The ability to track the same people between different camera views could aid real-time traffic maps

2 min read
Car Camera Network Could Produce Virtual Maps of Pedestrians
Image: Swiss Federal Institute of Technology

A growing fleet of smart cars may add their street camera views to those of the surveillance camera networks already covering many major cities. That could open the door for a new technology that enables different video cameras to “talk” with one another and track the same individual person across many different camera views—possibly giving rise to Google Earth style maps that can display pedestrian and vehicle traffic.

The technology is based on a computer algorithm that can compare different camera views of the same person and learn to recognize the same individuals across many camera views by focusing on body color, texture and movement. Researchers envision a large-scale version of the system tracking pedestrian traffic on a virtual map—perhaps displayed on a car’s GPS screen—or enabling police to easily track fleeing suspects across multiple surveillance camera views.

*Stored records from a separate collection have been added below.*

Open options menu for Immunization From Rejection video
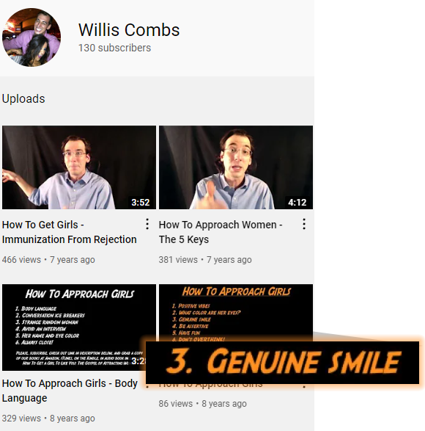 pyautogui.click(x=147, y=224)
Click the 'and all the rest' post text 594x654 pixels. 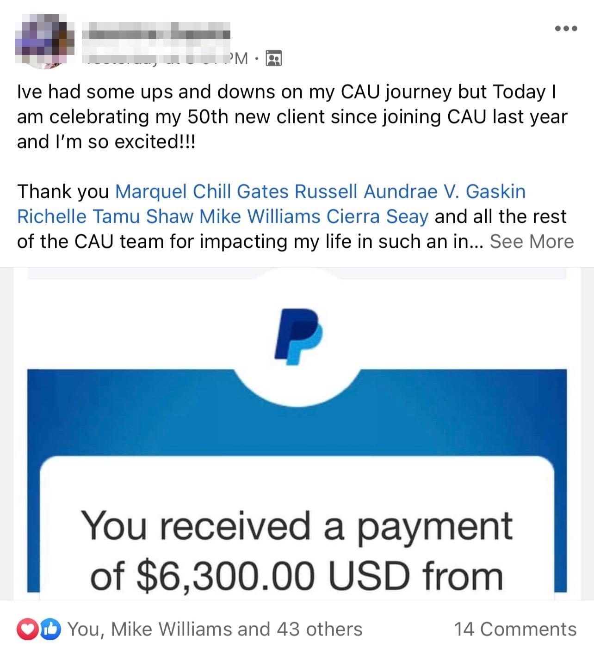pos(501,216)
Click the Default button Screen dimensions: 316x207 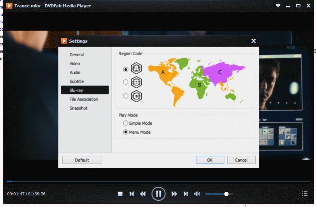pos(82,160)
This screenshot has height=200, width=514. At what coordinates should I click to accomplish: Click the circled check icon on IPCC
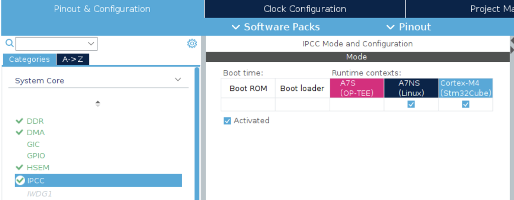[20, 180]
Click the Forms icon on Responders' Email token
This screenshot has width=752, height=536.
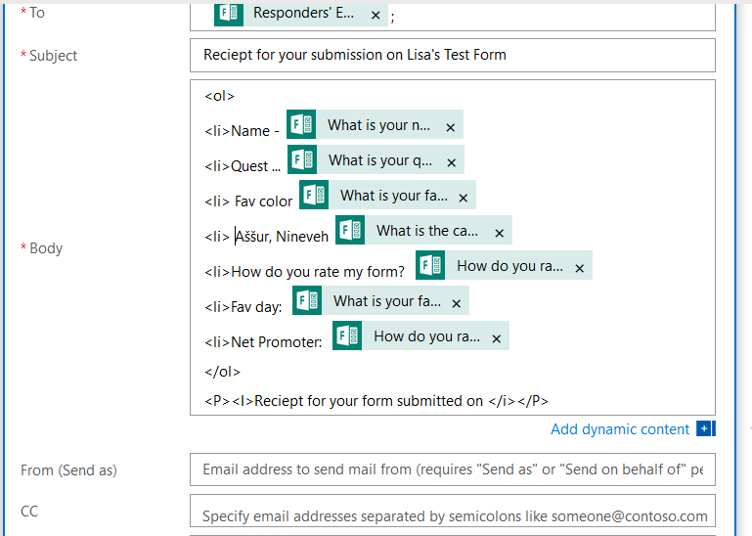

Our idea is to enable the dynamic visualization of the realistic situation of humans walking on the road and sidewalks, so eventually people can see the animated version of the real-time dynamics of city streets on a platform like Google Earth,” said Jenq-Neng Hwang, a professor of electrical engineering at the University of Washington, in a news release.

Hwang’s team of researchers tested the algorithm with cameras placed on moving cars. They trained individual cameras learn to work together in pairs by training them on a certain set of test footage. Such testing led to the new work, which was presented at the Intelligent Transportation Systems Conference sponsored by IEEE and held in Qingdao, China.

But the technology does not have to work with only car-mounted cameras. The team has experimented with using their algorithm on cameras carried by flying drones. There is also no reason such an algorithm couldn’t eventually extend to existing surveillance camera systems in big cities such as New York City and London.

The algorithm could also aid law enforcement in tracking individuals across multiple surveillance cameras scattered across a city. Such capability could have come in handy for U.S. detectives hunting the Boston Marathon bombing suspects last year.

Hwang even describes how the algorithm could allow retail stores to track individual customers walking around and deduce their shopping preferences—perhaps enabling stores to quickly send a coupon for certain items to the shopper’s smartphone.

The number of cameras usable by the algorithm will likely only grow in the near future as flying drones fill the skies, car-mounted cameras continue to proliferate, and a growing number of pedestrians may walk around with smartphones in hand or smart glasses on their faces.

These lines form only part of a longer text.